WHAT YOU WILL DO. Each of the entries below needs to be given again exactly.

===== RECORDS FOR THIS EXERCISE =====

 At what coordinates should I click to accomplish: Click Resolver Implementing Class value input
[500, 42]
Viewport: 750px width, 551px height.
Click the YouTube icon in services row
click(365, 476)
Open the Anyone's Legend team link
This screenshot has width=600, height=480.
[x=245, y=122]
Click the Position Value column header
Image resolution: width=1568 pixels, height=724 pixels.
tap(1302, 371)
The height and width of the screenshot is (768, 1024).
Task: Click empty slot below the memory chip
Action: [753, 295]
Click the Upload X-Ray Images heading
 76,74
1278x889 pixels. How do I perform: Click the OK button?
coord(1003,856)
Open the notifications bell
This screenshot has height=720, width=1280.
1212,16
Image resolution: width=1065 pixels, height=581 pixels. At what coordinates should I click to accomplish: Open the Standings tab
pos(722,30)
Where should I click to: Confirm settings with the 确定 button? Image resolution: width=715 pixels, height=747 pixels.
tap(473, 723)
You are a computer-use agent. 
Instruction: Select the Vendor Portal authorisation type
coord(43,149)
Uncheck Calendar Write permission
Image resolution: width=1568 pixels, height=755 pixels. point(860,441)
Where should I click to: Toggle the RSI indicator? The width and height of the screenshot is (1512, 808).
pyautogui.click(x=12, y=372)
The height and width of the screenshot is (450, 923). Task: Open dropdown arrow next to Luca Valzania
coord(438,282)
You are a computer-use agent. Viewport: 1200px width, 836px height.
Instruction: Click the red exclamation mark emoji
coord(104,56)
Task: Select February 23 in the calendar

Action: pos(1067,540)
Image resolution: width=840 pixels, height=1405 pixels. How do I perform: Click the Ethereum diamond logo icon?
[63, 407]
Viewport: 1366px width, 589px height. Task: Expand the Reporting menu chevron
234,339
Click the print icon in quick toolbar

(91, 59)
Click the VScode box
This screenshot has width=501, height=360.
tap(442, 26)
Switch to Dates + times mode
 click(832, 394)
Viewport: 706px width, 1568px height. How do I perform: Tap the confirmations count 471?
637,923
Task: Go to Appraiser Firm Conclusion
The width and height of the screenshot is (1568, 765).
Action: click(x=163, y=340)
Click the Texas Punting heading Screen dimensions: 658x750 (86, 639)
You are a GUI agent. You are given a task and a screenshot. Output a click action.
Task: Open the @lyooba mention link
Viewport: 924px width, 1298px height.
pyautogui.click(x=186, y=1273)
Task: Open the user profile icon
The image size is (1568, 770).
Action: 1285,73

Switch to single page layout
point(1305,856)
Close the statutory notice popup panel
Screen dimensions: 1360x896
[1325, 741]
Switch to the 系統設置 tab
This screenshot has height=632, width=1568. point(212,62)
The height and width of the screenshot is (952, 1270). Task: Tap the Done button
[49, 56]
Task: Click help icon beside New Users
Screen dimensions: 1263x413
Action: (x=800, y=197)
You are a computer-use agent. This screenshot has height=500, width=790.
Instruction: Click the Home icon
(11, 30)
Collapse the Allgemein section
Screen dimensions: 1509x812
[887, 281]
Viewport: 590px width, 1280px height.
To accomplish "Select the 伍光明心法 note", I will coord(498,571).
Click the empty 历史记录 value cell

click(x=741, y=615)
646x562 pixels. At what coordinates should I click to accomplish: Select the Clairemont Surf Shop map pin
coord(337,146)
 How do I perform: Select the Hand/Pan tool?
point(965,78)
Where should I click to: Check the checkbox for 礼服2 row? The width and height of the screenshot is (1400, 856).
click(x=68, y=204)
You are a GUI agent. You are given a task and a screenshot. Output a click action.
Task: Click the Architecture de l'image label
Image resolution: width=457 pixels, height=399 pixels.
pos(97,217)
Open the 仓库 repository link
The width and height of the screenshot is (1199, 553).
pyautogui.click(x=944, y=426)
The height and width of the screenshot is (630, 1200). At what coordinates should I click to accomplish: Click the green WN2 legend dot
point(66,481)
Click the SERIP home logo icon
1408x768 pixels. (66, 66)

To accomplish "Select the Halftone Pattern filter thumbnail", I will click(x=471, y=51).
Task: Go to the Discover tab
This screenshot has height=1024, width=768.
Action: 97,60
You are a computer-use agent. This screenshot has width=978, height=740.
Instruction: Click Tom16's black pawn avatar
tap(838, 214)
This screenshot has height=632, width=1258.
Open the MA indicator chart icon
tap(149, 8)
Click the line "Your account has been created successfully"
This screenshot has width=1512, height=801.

=====

ANSWER SPACE.
 At what coordinates should I click to accomplish: Click Resolver Implementing Class value input
[500, 42]
Viewport: 750px width, 551px height.
Click the YouTube icon in services row
click(365, 476)
Open the Anyone's Legend team link
This screenshot has width=600, height=480.
[x=245, y=122]
Click the Position Value column header
Image resolution: width=1568 pixels, height=724 pixels.
tap(1302, 371)
The height and width of the screenshot is (768, 1024).
Task: Click empty slot below the memory chip
Action: [753, 295]
Click the Upload X-Ray Images heading
 76,74
1278x889 pixels. How do I perform: Click the OK button?
coord(1003,856)
Open the notifications bell
This screenshot has height=720, width=1280.
1212,16
Image resolution: width=1065 pixels, height=581 pixels. At what coordinates should I click to accomplish: Open the Standings tab
pos(722,30)
Where should I click to: Confirm settings with the 确定 button? Image resolution: width=715 pixels, height=747 pixels.
tap(473, 723)
You are a computer-use agent. 
Instruction: Select the Vendor Portal authorisation type
coord(43,149)
Uncheck Calendar Write permission
Image resolution: width=1568 pixels, height=755 pixels. point(860,441)
Where should I click to: Toggle the RSI indicator? The width and height of the screenshot is (1512, 808).
pyautogui.click(x=12, y=372)
The height and width of the screenshot is (450, 923). Task: Open dropdown arrow next to Luca Valzania
coord(438,282)
You are a computer-use agent. Viewport: 1200px width, 836px height.
Instruction: Click the red exclamation mark emoji
coord(104,56)
Task: Select February 23 in the calendar

Action: pos(1067,540)
Image resolution: width=840 pixels, height=1405 pixels. How do I perform: Click the Ethereum diamond logo icon?
[63, 407]
Viewport: 1366px width, 589px height. Task: Expand the Reporting menu chevron
234,339
Click the print icon in quick toolbar

(91, 59)
Click the VScode box
This screenshot has width=501, height=360.
tap(442, 26)
Switch to Dates + times mode
 click(832, 394)
Viewport: 706px width, 1568px height. How do I perform: Tap the confirmations count 471?
637,923
Task: Go to Appraiser Firm Conclusion
The width and height of the screenshot is (1568, 765).
Action: click(x=163, y=340)
Click the Texas Punting heading Screen dimensions: 658x750 (86, 639)
You are a GUI agent. You are given a task and a screenshot. Output a click action.
Task: Open the @lyooba mention link
Viewport: 924px width, 1298px height.
pyautogui.click(x=186, y=1273)
Task: Open the user profile icon
The image size is (1568, 770).
Action: 1285,73

Switch to single page layout
point(1305,856)
Close the statutory notice popup panel
Screen dimensions: 1360x896
[1325, 741]
Switch to the 系統設置 tab
This screenshot has height=632, width=1568. point(212,62)
The height and width of the screenshot is (952, 1270). Task: Tap the Done button
[49, 56]
Task: Click help icon beside New Users
Screen dimensions: 1263x413
Action: (x=800, y=197)
You are a computer-use agent. This screenshot has height=500, width=790.
Instruction: Click the Home icon
(11, 30)
Collapse the Allgemein section
Screen dimensions: 1509x812
[887, 281]
Viewport: 590px width, 1280px height.
To accomplish "Select the 伍光明心法 note", I will coord(498,571).
Click the empty 历史记录 value cell

click(x=741, y=615)
646x562 pixels. At what coordinates should I click to accomplish: Select the Clairemont Surf Shop map pin
coord(337,146)
 How do I perform: Select the Hand/Pan tool?
point(965,78)
Where should I click to: Check the checkbox for 礼服2 row? The width and height of the screenshot is (1400, 856).
click(x=68, y=204)
You are a GUI agent. You are given a task and a screenshot. Output a click action.
Task: Click the Architecture de l'image label
Image resolution: width=457 pixels, height=399 pixels.
pos(97,217)
Open the 仓库 repository link
The width and height of the screenshot is (1199, 553).
pyautogui.click(x=944, y=426)
The height and width of the screenshot is (630, 1200). At what coordinates should I click to accomplish: Click the green WN2 legend dot
point(66,481)
Click the SERIP home logo icon
1408x768 pixels. (66, 66)

To accomplish "Select the Halftone Pattern filter thumbnail", I will click(x=471, y=51).
Task: Go to the Discover tab
This screenshot has height=1024, width=768.
Action: 97,60
You are a computer-use agent. This screenshot has width=978, height=740.
Instruction: Click Tom16's black pawn avatar
tap(838, 214)
This screenshot has height=632, width=1258.
Open the MA indicator chart icon
tap(149, 8)
Click the line "Your account has been created successfully"
This screenshot has width=1512, height=801.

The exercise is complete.